The U.S. embassy in Ankara on Sunday evening announced that it is halting issuance of all non-immigrant visas in Turkey following the arrest last week of an embassy worker for allegedly conspiring in a July 2016 coup against Turkish President Tayyip Erdogan. Turkey’s embassy in Washington then retaliated by suspending visas for Americans planning to visit that country.


In Monday’s currency trading, the dollar rallied as much as 7 percent versus the lira. It recently pared those gains, but still traded up a solid 3 percent compared to Friday’s session. One dollar recently fetched 3.73 lira.

The visa controversy is the latest instance of steadily declining relations between Turkey, a NATO member state, and its Western allies under Erdogan. He assumed power in 2014 and has since steered his country toward dictatorship.

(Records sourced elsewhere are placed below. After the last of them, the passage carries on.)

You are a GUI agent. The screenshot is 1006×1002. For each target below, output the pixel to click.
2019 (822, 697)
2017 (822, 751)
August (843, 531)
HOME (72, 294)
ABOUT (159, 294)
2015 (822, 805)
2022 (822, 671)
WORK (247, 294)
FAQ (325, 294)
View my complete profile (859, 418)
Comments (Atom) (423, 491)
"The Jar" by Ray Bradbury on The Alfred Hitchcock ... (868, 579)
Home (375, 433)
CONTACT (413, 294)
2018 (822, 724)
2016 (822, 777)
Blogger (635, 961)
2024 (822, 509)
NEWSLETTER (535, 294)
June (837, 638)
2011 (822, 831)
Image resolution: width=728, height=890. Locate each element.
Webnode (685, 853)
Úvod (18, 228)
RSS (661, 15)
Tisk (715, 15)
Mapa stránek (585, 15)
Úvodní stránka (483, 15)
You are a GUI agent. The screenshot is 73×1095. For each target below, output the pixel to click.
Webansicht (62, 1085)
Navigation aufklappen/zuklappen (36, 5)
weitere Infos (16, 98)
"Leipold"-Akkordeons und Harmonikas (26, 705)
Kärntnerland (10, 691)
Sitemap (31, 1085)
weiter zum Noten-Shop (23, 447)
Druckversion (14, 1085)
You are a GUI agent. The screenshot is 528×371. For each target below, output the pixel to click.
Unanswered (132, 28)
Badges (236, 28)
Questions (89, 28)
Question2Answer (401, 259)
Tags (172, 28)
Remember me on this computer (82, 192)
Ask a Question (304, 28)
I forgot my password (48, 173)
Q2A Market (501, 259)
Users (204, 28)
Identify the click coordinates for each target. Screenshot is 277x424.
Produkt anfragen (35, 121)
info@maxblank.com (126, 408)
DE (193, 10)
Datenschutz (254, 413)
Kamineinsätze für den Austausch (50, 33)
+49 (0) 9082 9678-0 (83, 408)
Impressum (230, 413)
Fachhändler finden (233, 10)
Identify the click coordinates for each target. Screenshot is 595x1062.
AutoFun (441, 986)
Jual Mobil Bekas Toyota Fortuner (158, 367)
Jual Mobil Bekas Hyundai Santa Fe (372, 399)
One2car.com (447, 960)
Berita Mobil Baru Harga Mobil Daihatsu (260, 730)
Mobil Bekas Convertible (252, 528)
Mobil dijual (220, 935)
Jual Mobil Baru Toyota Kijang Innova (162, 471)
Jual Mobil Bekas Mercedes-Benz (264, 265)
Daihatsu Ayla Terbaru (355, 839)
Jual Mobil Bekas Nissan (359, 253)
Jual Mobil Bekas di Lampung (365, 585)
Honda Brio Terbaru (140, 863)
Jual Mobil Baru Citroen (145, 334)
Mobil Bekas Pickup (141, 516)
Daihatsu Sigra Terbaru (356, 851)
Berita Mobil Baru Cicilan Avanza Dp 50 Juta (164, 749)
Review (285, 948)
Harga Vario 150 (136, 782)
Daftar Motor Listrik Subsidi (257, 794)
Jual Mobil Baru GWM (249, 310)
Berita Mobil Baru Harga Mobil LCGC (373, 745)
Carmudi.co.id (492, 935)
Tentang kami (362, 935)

Other troubling events over that timeframe:

  • In May 2014, members of Erdogan’s security detail scuffled violently with protesters in Washington during a presidential visit to the U.S.
  • Shortly after the anti-Erdogan coup attempt in July 2016, his regime requested extradition of a U.S.-based cleric, Fethullah Gulen, that it said helped plan the uprising. The U.S. has refused to extradite Gulen, however, citing a lack of evidence against him.
  • In September, U.S. prosecutors charged a former Turkish government minister and a prominent banker with conspiring to move hundreds of millions of dollars of Iranian money through the U.S. financial system, in violation of American sanctions against Iran.
  • The Erdogan regime says the embassy employee it arrested last week, a Turkish national, is in cahoots with Gulen. The embassy has called the allegations “baseless.” Turkey issued an arrest warrant for a second U.S. embassy employee on Monday.

In other words, this is a mess of a situation that obviously won’t resolve itself anytime soon, and the specter of increased conflict between Turkey longtime allies such as the U.S. appears to be giving investors some agita.